O também ativista, advogado e presidente da Comissão de Direitos Humanos da OAB/TO, Cristian Ribas disse que a celebração da Consciência Negra é uma oportunidade para reflexão e critica a história do povo brasileiro e da constituição das desigualdades raciais.
“A importância da celebração da consciência negra consiste numa oportunidade que a sociedade tem de reservar com mais atenção um período de reflexão e de crítica a história do povo brasileiro e a constituição das profundas desigualdades raciais que constituem a realidade do povo brasileiro. E, sem dúvida, tivemos grandes avanços nos últimos períodos. Podemos destacar o endurecimento da criminalização das práticas raciais, com a equiparação do crime de injúria racial com o crime de racismo, como um avanço importante no combate à discriminação racial e as políticas de cotas, tanto para concursos públicos como para as universidades, como um avanço importante na promoção da igualdade racial.
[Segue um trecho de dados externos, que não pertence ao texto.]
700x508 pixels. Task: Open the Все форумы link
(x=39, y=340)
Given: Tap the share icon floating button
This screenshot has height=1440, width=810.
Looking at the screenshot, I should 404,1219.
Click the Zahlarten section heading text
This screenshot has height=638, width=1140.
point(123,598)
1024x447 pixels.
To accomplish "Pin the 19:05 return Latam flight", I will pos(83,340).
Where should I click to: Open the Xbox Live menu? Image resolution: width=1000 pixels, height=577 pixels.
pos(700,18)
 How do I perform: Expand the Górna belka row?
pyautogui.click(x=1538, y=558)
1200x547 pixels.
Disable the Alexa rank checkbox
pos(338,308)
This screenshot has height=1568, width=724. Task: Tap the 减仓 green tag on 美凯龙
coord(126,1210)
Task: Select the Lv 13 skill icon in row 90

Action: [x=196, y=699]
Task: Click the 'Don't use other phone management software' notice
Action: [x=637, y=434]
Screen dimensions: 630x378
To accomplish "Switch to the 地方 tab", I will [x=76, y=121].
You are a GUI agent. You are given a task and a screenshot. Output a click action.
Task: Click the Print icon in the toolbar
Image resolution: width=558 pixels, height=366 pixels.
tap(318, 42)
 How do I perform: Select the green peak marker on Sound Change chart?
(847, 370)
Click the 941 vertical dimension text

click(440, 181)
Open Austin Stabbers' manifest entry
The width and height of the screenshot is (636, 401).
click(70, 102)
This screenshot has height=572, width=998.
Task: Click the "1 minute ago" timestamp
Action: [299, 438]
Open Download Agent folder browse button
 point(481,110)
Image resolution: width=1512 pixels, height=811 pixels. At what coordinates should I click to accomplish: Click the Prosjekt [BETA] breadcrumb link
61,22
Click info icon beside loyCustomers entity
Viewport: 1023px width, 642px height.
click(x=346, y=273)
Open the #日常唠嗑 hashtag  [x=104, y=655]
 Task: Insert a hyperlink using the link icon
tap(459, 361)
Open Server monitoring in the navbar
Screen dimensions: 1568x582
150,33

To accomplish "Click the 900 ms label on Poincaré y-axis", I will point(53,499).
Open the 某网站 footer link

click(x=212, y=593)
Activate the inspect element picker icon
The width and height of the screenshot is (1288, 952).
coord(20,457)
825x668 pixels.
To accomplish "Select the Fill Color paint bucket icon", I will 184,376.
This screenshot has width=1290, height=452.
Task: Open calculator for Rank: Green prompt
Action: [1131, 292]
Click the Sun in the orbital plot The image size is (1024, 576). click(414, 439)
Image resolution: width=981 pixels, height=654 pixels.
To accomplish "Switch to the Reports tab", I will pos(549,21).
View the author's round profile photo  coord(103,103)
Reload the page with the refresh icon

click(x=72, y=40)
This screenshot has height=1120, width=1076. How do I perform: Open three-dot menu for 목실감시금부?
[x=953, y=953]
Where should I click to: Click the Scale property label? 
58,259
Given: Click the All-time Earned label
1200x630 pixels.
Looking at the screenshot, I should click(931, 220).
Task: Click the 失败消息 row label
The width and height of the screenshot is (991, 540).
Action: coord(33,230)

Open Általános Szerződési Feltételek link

Agora, o que pese os avanços que nós tivemos nos últimos períodos, o enfrentamento ao extermínio sistêmico de jovens negros ainda se impõe como o maior desafio civilizatório da sociedade brasileira. Um desafio que compreende, num primeiro momento, a desnaturalização e a desbanalização da vida de jovens negros e um compromisso efetivo dos setores públicos de mudar lógicas da segurança pública e estabelecer prioridades de políticas públicas nos setores mais vulneráveis”.